** Opening AVAILABLE RECORDS block **

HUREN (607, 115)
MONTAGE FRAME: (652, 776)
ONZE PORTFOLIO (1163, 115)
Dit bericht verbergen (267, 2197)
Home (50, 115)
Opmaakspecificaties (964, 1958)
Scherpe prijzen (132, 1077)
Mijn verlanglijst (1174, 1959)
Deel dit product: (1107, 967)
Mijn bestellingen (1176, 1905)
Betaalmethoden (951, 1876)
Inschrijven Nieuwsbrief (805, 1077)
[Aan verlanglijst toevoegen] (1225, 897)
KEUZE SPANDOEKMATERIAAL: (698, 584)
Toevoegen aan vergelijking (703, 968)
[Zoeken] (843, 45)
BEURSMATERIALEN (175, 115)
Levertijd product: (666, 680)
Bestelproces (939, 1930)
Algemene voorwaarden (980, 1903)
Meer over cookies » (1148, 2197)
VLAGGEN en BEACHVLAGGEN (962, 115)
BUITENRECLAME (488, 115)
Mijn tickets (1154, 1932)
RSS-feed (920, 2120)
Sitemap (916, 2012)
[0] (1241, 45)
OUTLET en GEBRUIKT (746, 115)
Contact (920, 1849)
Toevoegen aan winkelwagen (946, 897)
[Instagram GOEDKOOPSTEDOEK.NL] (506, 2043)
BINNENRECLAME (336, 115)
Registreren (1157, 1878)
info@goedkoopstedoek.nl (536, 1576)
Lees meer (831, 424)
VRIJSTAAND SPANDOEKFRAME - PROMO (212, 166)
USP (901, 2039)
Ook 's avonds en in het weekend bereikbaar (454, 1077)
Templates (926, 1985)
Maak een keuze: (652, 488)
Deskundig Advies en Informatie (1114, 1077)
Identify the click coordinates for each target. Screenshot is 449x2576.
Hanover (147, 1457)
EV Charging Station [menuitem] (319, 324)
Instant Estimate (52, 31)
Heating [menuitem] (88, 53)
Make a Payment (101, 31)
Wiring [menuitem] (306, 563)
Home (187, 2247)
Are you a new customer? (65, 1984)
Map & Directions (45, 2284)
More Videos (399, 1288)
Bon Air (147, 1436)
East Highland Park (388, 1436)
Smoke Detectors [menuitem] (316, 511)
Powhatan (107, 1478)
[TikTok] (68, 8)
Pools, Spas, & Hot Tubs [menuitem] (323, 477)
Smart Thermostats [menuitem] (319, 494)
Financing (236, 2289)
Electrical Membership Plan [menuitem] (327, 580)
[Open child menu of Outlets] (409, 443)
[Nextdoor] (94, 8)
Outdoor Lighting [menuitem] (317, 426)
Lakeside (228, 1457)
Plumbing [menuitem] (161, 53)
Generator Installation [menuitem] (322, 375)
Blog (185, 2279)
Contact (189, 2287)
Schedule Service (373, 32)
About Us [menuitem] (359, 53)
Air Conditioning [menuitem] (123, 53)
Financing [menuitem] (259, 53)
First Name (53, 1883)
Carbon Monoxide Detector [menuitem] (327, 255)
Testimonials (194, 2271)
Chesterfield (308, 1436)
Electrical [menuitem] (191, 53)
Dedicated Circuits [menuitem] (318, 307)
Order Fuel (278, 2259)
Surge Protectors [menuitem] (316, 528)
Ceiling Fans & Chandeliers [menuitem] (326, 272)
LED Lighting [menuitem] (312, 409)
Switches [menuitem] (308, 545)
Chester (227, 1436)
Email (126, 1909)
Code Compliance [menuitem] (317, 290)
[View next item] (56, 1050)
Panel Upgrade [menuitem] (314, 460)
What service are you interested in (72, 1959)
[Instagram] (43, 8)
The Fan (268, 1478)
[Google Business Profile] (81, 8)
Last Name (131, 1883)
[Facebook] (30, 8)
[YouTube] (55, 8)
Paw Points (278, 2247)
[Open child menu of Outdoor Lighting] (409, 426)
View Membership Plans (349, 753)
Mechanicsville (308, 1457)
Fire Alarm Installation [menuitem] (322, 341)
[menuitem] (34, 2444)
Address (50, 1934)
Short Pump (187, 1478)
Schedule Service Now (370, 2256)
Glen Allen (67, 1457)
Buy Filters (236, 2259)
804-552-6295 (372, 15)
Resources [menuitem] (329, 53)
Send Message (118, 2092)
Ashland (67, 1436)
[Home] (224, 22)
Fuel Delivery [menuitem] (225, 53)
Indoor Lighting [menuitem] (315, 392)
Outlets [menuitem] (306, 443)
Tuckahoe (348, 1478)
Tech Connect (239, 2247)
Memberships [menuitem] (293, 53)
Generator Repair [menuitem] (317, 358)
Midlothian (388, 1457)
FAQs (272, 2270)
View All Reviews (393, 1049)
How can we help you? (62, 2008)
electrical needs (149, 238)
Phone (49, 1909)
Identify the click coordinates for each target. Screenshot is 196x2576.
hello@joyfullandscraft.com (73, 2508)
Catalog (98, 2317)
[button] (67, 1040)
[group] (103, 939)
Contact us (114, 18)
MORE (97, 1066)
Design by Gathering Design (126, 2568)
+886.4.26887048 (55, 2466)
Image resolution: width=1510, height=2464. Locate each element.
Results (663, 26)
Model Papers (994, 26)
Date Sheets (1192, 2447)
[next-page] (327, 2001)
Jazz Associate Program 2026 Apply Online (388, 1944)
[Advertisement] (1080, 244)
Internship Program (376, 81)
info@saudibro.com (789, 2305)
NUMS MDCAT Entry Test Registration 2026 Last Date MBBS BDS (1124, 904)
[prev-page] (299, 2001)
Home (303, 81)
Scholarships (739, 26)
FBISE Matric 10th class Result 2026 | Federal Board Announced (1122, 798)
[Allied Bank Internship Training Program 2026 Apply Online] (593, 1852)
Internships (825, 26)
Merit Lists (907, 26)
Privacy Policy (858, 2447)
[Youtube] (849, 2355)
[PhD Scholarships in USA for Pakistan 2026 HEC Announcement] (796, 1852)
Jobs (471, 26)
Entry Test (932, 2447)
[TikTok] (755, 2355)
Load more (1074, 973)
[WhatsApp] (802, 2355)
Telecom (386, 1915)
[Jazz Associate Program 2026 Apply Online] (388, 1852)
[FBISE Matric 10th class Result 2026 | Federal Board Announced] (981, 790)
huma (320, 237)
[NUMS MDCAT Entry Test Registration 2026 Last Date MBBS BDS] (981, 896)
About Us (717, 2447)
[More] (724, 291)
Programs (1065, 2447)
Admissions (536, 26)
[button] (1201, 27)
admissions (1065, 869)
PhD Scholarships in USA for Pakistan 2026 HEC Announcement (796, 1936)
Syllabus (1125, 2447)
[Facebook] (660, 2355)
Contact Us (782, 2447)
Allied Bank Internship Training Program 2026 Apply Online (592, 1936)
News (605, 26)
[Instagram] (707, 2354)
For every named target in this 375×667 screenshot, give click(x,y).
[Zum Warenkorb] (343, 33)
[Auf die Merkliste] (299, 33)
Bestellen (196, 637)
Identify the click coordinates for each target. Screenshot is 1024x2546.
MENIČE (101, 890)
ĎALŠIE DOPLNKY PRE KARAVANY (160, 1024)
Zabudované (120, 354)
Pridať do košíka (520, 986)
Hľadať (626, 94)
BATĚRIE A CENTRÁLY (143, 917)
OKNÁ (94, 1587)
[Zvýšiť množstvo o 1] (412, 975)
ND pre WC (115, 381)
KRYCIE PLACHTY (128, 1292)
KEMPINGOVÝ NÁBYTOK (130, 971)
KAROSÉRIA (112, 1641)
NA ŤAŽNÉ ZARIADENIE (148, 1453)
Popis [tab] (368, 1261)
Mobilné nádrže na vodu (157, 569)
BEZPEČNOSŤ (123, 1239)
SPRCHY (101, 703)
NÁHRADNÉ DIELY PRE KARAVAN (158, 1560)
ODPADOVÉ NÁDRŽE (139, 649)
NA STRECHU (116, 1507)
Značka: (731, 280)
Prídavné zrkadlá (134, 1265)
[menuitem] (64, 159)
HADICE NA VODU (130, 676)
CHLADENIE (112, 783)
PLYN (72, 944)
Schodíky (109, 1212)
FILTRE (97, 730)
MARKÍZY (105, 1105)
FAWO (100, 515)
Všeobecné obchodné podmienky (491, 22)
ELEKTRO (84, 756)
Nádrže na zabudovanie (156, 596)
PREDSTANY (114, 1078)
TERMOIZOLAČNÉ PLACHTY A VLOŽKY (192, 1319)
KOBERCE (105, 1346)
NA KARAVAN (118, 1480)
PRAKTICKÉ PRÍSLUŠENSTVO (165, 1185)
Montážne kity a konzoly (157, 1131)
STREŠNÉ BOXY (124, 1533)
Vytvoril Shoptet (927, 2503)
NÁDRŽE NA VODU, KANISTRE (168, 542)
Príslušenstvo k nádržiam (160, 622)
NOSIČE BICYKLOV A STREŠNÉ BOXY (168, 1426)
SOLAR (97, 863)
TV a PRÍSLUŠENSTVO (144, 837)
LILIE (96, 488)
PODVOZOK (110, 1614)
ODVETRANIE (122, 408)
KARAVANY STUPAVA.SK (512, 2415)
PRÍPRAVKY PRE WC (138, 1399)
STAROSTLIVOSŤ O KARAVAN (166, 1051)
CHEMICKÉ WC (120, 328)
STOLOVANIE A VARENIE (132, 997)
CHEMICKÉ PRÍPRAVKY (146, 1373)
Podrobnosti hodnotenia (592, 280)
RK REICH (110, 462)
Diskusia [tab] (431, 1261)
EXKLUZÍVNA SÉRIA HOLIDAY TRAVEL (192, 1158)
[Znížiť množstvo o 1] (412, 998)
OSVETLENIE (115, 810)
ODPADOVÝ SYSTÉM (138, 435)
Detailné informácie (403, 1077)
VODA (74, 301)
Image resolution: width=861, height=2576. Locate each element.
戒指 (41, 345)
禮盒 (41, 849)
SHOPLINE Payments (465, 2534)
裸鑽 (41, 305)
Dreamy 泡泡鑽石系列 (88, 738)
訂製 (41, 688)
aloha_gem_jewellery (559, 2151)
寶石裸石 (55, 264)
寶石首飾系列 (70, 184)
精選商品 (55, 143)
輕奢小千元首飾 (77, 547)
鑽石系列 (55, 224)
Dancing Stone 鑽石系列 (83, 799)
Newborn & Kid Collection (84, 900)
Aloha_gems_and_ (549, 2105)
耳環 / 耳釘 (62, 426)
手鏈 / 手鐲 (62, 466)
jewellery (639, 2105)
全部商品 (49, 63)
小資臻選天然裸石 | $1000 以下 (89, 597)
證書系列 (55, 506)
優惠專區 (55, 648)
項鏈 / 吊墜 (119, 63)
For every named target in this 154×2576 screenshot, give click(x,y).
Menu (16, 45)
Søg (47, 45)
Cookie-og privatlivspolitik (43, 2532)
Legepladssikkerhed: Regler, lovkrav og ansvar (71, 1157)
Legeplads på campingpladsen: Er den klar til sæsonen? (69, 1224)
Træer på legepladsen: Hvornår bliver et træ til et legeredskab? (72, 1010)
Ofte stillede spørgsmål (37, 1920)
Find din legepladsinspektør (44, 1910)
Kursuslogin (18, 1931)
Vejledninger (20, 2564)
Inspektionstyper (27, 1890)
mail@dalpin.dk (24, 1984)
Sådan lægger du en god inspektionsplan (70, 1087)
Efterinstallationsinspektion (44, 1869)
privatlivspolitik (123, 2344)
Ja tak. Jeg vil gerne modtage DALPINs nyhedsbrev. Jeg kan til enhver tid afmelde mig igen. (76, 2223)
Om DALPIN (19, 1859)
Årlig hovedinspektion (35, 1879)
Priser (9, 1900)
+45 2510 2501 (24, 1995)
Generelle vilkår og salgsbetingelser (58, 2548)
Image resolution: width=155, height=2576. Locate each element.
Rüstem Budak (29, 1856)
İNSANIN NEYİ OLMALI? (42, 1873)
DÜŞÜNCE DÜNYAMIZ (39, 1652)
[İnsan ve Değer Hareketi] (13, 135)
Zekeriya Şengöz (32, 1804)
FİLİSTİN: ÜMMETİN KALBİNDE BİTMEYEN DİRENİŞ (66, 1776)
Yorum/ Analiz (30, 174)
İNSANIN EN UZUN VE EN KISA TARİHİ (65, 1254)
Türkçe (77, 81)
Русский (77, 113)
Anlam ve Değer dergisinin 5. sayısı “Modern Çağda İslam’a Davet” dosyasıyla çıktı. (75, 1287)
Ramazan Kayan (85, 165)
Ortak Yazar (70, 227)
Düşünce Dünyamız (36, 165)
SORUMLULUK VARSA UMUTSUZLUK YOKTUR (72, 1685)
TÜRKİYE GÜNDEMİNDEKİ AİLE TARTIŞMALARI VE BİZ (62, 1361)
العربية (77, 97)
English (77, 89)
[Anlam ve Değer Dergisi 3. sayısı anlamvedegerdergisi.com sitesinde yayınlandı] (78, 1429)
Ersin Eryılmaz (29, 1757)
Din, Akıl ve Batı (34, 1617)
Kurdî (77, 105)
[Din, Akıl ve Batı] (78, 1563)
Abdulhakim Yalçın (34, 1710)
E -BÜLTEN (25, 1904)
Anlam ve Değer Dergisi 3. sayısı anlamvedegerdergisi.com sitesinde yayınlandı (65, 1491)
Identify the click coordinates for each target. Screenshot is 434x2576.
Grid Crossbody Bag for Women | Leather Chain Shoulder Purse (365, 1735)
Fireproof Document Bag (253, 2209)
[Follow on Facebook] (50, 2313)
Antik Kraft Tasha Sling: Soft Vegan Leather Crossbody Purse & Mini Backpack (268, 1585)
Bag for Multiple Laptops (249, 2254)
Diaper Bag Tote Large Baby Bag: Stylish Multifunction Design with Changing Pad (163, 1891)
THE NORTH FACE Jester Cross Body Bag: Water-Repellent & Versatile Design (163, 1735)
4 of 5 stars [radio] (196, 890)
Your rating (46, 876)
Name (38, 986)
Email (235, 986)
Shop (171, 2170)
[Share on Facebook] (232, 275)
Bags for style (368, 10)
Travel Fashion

** Closing AVAILABLE RECORDS block **

The entries above hold the needed span. Transcribe exactly the lines from the one with "KAROSÉRIA (112, 1641)" to the one with "KOBERCE (105, 1346)", both included.

KAROSÉRIA (112, 1641)
NA ŤAŽNÉ ZARIADENIE (148, 1453)
Popis [tab] (368, 1261)
Mobilné nádrže na vodu (157, 569)
BEZPEČNOSŤ (123, 1239)
SPRCHY (101, 703)
NÁHRADNÉ DIELY PRE KARAVAN (158, 1560)
ODPADOVÉ NÁDRŽE (139, 649)
NA STRECHU (116, 1507)
Značka: (731, 280)
Prídavné zrkadlá (134, 1265)
[menuitem] (64, 159)
HADICE NA VODU (130, 676)
CHLADENIE (112, 783)
PLYN (72, 944)
Schodíky (109, 1212)
FILTRE (97, 730)
MARKÍZY (105, 1105)
FAWO (100, 515)
Všeobecné obchodné podmienky (491, 22)
ELEKTRO (84, 756)
Nádrže na zabudovanie (156, 596)
PREDSTANY (114, 1078)
TERMOIZOLAČNÉ PLACHTY A VLOŽKY (192, 1319)
KOBERCE (105, 1346)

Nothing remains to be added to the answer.